## Available records

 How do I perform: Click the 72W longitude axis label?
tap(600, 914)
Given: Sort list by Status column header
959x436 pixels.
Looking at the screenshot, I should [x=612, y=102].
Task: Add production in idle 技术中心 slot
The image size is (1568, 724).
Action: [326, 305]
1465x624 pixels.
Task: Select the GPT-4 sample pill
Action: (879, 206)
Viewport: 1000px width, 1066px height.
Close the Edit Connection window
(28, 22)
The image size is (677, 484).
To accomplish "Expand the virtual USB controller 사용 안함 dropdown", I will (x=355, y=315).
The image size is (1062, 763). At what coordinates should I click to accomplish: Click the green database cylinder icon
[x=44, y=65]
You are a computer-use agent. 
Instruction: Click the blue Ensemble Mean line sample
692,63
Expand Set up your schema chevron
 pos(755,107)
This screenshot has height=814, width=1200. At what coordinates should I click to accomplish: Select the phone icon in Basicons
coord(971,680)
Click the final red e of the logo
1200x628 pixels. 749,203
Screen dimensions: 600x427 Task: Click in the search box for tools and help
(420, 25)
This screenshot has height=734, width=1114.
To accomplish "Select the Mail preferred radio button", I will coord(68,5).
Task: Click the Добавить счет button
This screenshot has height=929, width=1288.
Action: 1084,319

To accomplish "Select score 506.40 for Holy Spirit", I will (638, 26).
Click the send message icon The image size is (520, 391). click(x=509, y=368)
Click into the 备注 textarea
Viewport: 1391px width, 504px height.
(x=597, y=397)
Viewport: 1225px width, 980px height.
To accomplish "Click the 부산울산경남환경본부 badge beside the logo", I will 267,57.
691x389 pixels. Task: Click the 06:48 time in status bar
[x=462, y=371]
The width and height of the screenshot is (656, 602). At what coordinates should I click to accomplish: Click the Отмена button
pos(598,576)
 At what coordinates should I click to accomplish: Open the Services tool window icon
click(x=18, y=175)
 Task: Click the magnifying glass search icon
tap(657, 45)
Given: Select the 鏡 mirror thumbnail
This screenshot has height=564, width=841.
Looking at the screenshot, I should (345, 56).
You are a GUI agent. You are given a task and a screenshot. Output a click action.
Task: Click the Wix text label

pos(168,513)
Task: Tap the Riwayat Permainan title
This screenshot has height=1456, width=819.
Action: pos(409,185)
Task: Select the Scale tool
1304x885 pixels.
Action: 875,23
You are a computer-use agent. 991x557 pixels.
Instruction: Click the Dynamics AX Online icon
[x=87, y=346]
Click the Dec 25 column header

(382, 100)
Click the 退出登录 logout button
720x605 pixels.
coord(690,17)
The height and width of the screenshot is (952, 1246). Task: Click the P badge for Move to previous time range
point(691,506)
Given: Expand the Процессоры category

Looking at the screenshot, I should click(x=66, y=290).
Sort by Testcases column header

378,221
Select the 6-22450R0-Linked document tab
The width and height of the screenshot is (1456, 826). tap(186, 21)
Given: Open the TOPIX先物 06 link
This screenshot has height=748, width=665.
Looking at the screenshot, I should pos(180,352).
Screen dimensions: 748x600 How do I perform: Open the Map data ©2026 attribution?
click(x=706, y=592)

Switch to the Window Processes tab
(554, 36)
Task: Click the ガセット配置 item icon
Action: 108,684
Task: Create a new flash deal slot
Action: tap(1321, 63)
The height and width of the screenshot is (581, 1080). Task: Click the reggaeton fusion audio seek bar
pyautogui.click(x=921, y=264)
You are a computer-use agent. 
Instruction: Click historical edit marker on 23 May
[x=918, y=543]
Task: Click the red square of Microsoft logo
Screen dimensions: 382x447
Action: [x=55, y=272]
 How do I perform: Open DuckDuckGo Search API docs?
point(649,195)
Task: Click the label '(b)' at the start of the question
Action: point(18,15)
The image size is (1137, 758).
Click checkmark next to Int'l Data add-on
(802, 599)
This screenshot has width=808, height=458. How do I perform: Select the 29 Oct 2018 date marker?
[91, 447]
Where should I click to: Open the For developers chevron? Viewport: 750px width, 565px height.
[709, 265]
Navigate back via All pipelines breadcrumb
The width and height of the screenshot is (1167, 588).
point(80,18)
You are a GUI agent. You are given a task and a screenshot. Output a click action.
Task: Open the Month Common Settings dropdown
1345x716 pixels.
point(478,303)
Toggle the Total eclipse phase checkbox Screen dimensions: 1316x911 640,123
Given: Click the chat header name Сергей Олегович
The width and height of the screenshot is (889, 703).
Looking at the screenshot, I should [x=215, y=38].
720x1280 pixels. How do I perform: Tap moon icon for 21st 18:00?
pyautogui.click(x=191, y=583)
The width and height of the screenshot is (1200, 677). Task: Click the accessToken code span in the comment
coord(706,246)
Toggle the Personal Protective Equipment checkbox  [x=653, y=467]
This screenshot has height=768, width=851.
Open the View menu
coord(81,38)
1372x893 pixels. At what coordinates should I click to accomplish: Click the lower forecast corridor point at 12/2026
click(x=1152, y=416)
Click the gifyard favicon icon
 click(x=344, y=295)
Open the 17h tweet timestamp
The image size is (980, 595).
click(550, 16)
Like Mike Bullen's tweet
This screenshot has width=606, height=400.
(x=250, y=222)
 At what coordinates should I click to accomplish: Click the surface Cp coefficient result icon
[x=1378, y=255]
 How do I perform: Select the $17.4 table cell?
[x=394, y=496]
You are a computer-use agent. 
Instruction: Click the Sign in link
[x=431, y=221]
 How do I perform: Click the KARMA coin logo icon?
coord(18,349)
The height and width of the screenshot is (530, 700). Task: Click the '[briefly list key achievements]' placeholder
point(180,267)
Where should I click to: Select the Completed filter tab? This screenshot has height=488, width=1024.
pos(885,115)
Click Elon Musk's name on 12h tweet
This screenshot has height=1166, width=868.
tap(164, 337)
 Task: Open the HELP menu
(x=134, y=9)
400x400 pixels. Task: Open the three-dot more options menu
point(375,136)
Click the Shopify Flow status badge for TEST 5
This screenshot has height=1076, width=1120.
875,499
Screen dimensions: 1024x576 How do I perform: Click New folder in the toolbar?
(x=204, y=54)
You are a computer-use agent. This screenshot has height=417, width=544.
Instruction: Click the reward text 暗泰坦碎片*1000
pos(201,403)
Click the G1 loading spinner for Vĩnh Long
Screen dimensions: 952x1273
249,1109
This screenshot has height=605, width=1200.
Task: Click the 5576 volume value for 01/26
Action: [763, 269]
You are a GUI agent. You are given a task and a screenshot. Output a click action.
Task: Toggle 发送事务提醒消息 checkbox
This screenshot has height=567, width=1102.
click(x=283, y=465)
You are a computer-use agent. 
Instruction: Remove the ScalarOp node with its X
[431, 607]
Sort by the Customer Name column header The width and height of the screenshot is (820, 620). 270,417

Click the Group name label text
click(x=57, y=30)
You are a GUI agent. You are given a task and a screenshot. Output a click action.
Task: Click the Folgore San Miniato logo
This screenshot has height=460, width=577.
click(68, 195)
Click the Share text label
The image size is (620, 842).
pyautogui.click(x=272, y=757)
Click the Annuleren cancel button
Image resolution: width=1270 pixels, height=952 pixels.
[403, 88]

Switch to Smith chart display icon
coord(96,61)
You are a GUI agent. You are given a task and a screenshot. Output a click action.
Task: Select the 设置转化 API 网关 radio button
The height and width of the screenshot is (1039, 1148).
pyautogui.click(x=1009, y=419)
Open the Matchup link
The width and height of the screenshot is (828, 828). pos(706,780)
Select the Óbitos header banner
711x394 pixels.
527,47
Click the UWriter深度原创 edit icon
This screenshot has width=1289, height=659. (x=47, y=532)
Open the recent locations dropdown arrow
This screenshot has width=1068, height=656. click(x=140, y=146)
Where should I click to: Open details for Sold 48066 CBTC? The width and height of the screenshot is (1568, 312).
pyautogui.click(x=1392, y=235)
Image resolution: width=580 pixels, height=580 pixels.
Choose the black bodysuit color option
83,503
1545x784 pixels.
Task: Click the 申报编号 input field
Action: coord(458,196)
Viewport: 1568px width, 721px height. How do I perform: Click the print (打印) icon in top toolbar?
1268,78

## Task objective
Return word for word the lines above from the line with "Instruction: Click historical" to the line with "Given: Click the", including both and leaving out all others.

## Your solution
Instruction: Click historical edit marker on 23 May
[x=918, y=543]
Task: Click the red square of Microsoft logo
Screen dimensions: 382x447
Action: [x=55, y=272]
 How do I perform: Open DuckDuckGo Search API docs?
point(649,195)
Task: Click the label '(b)' at the start of the question
Action: point(18,15)
The image size is (1137, 758).
Click checkmark next to Int'l Data add-on
(802, 599)
This screenshot has width=808, height=458. How do I perform: Select the 29 Oct 2018 date marker?
[91, 447]
Where should I click to: Open the For developers chevron? Viewport: 750px width, 565px height.
[709, 265]
Navigate back via All pipelines breadcrumb
The width and height of the screenshot is (1167, 588).
point(80,18)
You are a GUI agent. You are given a task and a screenshot. Output a click action.
Task: Open the Month Common Settings dropdown
1345x716 pixels.
point(478,303)
Toggle the Total eclipse phase checkbox Screen dimensions: 1316x911 640,123
Given: Click the chat header name Сергей Олегович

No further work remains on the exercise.